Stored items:

□ □ □ □ □ □ □

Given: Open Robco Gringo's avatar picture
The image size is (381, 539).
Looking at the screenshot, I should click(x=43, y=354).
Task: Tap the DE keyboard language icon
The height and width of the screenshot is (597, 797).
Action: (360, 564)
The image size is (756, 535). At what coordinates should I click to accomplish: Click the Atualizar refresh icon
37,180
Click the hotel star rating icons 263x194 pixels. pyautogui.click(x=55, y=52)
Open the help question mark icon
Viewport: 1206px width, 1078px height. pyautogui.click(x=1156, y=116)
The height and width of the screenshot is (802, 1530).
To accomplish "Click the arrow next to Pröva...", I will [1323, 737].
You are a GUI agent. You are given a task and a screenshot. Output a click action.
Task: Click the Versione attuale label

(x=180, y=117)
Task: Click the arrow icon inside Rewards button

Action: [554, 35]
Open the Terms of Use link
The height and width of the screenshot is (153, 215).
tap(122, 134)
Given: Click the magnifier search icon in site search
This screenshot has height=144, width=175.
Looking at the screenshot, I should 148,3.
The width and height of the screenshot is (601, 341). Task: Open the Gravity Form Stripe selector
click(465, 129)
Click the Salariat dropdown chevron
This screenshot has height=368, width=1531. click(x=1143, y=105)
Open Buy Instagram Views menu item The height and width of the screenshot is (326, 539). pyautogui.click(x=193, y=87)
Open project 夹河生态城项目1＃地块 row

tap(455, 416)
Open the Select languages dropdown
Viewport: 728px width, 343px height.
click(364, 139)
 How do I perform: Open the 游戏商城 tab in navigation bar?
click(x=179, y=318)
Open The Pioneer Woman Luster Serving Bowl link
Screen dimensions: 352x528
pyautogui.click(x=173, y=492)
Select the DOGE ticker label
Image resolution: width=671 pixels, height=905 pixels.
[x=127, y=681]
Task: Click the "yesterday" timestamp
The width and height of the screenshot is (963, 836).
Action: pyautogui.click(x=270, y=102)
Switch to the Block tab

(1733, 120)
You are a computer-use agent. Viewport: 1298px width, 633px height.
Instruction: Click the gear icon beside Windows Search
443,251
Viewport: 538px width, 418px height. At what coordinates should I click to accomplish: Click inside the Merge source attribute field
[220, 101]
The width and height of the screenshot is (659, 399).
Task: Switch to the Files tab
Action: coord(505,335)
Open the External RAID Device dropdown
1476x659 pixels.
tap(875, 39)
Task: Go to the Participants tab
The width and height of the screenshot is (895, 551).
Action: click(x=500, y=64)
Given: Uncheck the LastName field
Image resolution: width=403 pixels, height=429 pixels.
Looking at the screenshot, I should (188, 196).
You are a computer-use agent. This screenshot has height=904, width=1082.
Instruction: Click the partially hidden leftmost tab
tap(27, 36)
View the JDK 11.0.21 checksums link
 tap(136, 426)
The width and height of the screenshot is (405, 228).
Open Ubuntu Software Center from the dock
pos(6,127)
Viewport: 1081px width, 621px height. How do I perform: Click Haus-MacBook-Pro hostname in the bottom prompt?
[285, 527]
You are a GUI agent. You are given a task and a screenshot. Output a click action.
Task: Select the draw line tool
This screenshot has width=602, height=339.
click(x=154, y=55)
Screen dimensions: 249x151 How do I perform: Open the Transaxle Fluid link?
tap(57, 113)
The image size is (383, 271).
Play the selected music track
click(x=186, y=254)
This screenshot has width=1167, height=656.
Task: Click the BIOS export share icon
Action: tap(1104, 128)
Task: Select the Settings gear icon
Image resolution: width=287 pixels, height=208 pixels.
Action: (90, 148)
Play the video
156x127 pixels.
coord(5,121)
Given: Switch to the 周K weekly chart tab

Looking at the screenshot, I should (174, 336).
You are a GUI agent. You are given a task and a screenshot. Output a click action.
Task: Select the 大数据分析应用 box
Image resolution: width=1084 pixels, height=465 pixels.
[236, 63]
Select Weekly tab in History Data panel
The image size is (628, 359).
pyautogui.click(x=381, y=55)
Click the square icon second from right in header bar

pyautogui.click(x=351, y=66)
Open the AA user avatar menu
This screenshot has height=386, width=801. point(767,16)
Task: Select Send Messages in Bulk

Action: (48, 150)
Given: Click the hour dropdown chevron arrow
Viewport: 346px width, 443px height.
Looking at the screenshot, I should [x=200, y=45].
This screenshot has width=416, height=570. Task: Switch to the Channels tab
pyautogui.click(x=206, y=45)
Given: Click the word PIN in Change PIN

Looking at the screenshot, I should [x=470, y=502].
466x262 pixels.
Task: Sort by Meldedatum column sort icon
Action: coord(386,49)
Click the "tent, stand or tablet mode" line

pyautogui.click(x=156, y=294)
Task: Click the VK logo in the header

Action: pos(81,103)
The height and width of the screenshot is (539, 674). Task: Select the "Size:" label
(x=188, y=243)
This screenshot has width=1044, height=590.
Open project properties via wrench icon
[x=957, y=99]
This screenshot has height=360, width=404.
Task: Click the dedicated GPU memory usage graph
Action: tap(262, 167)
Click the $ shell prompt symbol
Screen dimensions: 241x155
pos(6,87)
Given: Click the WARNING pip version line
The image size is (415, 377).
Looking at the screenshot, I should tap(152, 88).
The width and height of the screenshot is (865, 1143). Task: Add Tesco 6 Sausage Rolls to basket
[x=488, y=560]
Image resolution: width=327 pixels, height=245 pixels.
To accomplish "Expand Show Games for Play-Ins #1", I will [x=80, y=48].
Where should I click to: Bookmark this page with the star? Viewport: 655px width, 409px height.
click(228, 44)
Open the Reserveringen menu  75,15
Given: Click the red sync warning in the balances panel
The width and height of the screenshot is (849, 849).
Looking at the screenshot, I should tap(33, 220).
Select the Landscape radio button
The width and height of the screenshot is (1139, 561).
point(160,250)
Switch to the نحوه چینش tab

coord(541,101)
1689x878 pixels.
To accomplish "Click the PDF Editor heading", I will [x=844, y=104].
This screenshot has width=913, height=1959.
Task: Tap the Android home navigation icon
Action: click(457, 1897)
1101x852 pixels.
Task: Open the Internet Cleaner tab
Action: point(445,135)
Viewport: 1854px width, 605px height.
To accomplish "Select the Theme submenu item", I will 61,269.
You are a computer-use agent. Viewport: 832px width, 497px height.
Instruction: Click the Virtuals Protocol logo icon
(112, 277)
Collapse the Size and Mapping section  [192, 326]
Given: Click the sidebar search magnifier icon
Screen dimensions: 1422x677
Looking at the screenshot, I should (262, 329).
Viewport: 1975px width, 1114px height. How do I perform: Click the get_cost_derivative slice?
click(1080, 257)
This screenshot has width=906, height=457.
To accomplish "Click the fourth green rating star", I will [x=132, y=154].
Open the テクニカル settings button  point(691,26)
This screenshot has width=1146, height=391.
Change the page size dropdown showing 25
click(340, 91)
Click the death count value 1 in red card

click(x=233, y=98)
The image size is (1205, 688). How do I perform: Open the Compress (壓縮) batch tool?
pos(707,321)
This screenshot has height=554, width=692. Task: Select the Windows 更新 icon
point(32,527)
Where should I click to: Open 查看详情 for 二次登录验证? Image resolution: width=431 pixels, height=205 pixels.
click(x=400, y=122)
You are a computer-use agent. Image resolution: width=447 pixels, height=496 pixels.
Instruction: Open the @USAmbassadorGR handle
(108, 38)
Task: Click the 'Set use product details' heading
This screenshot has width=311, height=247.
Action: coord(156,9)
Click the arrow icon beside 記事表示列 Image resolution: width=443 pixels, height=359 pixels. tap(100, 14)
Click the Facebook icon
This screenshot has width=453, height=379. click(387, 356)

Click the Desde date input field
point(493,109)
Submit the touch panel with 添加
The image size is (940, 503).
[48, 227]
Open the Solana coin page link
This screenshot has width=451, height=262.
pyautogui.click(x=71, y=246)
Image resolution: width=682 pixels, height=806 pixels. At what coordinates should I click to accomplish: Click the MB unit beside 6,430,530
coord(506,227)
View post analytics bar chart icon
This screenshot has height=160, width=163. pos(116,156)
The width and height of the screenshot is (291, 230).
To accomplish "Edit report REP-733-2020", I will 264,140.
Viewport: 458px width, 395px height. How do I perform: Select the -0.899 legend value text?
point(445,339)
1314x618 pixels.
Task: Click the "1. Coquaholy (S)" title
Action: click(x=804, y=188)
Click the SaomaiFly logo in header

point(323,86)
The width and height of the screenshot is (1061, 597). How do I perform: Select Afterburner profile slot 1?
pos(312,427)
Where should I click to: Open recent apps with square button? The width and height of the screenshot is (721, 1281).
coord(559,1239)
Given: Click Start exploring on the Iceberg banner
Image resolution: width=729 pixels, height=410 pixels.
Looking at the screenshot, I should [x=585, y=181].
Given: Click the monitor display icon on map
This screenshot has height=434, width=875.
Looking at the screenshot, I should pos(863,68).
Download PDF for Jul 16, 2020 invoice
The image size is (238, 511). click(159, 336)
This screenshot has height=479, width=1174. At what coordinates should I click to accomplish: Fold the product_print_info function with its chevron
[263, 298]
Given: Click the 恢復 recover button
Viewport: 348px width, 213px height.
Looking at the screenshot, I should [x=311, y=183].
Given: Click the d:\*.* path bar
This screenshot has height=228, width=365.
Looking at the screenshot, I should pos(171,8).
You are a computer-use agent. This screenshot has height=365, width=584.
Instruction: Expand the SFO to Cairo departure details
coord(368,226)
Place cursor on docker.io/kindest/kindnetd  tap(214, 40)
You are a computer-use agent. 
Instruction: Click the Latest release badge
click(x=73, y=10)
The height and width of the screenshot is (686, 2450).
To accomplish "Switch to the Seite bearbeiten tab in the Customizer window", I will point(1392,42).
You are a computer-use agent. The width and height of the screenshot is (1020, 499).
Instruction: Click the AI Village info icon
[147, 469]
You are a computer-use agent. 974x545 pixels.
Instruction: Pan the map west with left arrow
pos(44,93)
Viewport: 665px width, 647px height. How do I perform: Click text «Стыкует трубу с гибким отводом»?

□ □ □ □ □ □ □

_Work instruction_. Across the entries above, how many lines include "rating"? State only that number.

_Answer box_. 2